## What this task involves
Render only the lines of the records starting at the one containing "Where should I click to: Click the 'Titel" and ending at the one containing "(x=587, y=385)" as a numbered list, with blank lines dropped.

## Information given
────
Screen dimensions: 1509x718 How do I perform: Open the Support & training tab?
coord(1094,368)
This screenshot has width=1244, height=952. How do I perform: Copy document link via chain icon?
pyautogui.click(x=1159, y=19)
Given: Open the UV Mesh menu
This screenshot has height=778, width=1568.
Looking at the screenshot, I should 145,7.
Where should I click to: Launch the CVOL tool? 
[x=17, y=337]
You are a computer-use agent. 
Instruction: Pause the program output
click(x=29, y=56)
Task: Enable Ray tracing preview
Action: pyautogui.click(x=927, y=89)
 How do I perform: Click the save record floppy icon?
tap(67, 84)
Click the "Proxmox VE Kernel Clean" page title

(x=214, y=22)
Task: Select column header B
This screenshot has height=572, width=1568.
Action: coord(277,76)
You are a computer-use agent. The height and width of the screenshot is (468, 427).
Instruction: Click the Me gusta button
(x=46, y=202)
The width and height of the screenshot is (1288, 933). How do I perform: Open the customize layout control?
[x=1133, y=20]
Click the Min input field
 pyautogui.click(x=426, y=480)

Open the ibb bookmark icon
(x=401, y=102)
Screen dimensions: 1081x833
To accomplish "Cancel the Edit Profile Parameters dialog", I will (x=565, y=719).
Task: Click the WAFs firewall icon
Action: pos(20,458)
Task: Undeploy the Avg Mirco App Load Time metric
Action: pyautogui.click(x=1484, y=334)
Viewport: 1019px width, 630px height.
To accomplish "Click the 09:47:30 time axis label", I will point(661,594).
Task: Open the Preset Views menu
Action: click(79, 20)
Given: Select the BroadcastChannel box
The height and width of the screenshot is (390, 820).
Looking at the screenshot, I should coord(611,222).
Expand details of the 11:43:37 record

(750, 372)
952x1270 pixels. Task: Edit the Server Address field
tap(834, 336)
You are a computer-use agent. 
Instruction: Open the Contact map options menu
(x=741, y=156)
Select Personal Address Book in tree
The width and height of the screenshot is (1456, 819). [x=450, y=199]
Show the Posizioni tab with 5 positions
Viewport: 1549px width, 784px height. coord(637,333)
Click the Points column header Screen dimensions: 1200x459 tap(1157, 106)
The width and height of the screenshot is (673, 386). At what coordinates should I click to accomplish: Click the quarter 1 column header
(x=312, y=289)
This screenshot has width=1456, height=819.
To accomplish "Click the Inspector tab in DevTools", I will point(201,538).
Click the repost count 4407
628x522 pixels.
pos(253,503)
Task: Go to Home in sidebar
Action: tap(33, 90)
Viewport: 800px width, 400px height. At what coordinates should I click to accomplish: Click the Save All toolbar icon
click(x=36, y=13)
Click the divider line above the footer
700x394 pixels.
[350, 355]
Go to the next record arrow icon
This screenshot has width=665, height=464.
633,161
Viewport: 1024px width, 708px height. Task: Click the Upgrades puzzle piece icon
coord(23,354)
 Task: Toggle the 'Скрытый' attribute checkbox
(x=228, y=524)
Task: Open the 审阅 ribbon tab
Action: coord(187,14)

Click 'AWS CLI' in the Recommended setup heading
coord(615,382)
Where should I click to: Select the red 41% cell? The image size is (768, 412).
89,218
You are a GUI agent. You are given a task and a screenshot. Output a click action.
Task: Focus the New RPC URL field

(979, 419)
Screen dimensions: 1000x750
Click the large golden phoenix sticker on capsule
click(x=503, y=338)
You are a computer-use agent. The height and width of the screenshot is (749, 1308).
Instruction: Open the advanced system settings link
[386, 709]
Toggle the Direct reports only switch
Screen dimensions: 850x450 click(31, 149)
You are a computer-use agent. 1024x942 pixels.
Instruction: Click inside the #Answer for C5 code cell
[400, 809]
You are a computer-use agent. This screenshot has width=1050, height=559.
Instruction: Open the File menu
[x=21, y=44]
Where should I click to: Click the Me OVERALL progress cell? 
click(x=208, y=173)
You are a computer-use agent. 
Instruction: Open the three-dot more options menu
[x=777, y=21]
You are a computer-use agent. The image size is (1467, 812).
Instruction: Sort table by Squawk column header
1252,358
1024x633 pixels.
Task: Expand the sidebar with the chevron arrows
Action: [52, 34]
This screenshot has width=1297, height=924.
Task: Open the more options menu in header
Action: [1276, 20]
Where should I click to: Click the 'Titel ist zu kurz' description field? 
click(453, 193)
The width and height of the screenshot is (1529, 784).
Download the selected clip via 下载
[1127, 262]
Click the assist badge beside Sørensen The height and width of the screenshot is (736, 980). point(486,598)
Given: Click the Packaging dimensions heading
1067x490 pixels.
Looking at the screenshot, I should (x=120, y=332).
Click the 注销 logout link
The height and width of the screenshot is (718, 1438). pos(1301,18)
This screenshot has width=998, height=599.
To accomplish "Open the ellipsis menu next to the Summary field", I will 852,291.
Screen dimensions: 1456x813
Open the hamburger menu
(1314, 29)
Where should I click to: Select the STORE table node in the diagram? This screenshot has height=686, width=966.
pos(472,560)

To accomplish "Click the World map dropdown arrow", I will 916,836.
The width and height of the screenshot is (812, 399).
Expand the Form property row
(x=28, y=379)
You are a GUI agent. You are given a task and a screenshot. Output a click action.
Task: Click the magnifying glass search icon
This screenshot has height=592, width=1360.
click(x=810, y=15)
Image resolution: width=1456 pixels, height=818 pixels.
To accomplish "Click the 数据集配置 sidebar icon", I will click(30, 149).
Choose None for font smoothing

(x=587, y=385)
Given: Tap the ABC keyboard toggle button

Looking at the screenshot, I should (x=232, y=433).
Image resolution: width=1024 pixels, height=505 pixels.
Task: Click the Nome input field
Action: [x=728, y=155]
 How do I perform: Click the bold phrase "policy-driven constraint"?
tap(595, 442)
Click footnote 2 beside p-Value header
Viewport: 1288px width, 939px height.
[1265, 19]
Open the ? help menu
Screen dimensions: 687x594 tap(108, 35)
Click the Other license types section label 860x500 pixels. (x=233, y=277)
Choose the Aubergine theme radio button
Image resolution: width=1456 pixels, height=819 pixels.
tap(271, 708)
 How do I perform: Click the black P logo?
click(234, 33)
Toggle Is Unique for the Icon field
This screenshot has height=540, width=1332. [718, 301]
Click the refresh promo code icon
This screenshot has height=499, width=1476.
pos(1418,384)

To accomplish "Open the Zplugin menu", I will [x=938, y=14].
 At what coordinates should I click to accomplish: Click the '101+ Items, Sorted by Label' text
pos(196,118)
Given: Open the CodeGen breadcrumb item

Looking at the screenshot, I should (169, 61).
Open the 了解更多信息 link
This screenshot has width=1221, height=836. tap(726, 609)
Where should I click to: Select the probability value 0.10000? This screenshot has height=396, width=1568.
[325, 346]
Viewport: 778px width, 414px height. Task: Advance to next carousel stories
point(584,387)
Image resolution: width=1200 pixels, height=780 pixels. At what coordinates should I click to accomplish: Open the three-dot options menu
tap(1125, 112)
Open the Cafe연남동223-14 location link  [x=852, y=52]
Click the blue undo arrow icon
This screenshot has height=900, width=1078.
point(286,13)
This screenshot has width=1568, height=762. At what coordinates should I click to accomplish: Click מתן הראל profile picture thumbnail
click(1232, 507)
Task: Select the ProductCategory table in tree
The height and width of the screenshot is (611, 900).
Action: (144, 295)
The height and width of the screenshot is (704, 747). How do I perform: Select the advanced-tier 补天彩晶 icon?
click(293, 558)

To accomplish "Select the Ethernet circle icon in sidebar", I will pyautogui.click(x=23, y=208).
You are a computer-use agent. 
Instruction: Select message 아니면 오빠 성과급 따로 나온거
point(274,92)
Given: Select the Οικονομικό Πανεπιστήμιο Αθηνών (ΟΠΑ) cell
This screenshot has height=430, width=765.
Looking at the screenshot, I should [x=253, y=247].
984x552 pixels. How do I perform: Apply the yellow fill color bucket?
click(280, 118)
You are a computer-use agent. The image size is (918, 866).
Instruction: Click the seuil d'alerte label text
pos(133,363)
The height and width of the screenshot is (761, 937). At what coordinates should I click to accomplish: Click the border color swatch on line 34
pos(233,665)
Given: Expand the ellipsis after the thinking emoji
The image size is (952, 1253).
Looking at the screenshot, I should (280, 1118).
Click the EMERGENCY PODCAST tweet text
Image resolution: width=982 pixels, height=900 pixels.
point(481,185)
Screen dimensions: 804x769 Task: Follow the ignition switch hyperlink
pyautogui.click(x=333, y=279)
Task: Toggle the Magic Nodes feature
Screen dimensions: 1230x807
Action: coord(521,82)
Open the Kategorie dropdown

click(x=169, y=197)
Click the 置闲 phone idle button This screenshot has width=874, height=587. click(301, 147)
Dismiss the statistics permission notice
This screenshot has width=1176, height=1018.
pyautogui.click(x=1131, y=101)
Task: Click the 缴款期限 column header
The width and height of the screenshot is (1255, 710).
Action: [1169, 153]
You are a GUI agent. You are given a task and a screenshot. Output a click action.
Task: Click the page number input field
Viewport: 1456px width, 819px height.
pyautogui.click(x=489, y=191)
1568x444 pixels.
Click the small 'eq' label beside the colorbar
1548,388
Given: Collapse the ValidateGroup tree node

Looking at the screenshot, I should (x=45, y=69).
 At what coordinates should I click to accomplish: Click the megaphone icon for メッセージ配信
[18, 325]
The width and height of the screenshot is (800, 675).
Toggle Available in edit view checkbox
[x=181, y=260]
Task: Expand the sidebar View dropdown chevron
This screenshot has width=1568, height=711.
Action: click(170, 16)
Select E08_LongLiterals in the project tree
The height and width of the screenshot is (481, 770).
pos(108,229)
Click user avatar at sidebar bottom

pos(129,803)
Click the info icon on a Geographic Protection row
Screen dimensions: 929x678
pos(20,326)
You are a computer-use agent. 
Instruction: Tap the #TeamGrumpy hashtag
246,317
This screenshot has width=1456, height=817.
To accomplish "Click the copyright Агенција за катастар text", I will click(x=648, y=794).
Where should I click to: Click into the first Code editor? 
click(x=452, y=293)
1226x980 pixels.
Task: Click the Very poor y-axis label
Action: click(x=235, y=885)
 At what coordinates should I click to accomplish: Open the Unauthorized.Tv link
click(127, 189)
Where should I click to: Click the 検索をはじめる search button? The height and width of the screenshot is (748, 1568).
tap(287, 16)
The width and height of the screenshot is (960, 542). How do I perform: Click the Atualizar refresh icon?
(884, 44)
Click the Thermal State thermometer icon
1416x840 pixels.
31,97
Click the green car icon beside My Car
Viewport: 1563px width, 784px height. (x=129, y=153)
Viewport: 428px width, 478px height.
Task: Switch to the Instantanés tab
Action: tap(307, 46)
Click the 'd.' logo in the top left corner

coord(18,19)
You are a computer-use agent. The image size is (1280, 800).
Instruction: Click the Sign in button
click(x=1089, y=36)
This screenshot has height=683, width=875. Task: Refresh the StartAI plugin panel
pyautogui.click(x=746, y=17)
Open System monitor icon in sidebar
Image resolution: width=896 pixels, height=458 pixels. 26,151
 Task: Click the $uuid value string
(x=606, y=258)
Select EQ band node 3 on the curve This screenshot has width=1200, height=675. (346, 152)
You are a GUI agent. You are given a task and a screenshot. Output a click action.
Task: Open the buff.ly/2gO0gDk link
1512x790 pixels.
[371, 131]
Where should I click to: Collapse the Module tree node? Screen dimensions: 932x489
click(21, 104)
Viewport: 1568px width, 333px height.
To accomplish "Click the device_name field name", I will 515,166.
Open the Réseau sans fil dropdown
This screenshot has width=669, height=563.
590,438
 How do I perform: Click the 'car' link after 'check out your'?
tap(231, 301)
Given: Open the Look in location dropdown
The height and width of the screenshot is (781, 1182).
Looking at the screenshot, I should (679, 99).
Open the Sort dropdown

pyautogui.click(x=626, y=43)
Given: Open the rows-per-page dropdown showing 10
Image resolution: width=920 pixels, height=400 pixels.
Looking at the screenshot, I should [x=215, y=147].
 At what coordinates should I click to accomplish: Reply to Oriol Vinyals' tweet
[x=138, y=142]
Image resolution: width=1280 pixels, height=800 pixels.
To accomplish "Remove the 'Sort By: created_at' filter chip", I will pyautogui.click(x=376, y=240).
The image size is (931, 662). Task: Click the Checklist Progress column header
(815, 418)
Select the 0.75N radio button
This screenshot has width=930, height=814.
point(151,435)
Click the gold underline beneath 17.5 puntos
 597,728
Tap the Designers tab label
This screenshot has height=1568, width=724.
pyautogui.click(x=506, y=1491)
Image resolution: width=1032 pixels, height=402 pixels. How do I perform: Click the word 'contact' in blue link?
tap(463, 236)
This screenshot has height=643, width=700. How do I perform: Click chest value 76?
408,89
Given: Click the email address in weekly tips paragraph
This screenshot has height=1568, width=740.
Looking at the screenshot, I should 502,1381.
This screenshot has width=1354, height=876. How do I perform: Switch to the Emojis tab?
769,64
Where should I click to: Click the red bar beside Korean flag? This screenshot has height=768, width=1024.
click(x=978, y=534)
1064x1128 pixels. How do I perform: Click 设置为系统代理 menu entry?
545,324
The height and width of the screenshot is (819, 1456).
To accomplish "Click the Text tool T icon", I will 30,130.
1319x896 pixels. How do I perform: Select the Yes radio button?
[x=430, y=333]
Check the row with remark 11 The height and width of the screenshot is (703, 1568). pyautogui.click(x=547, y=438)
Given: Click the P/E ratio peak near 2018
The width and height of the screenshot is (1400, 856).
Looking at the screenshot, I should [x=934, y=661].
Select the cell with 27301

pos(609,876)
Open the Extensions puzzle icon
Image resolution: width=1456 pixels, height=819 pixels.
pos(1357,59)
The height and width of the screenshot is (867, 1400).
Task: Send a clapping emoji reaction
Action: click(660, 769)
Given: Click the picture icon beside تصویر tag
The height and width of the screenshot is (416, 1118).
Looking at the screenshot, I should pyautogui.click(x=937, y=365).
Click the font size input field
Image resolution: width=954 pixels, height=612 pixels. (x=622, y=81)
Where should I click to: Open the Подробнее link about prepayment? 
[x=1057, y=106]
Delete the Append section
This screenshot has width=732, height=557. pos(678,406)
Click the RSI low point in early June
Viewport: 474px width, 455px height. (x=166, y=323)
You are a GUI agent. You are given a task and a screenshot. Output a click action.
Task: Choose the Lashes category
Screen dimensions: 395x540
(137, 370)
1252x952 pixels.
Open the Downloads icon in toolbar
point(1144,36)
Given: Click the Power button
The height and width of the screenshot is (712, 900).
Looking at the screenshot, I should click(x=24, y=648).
────
## The completed task
1. Where should I click to: Click the 'Titel ist zu kurz' description field? 
2. click(453, 193)
3. The width and height of the screenshot is (1529, 784).
4. Download the selected clip via 下载
5. [1127, 262]
6. Click the assist badge beside Sørensen The height and width of the screenshot is (736, 980). point(486,598)
7. Given: Click the Packaging dimensions heading
8. 1067x490 pixels.
9. Looking at the screenshot, I should (x=120, y=332).
10. Click the 注销 logout link
11. The height and width of the screenshot is (718, 1438). pos(1301,18)
12. This screenshot has width=998, height=599.
13. To accomplish "Open the ellipsis menu next to the Summary field", I will 852,291.
14. Screen dimensions: 1456x813
15. Open the hamburger menu
16. (1314, 29)
17. Where should I click to: Select the STORE table node in the diagram? This screenshot has height=686, width=966.
18. pos(472,560)
19. To accomplish "Click the World map dropdown arrow", I will 916,836.
20. The width and height of the screenshot is (812, 399).
21. Expand the Form property row
22. (x=28, y=379)
23. You are a GUI agent. You are given a task and a screenshot. Output a click action.
24. Task: Click the magnifying glass search icon
25. This screenshot has height=592, width=1360.
26. click(x=810, y=15)
27. Image resolution: width=1456 pixels, height=818 pixels.
28. To accomplish "Click the 数据集配置 sidebar icon", I will click(30, 149).
29. Choose None for font smoothing
30. (x=587, y=385)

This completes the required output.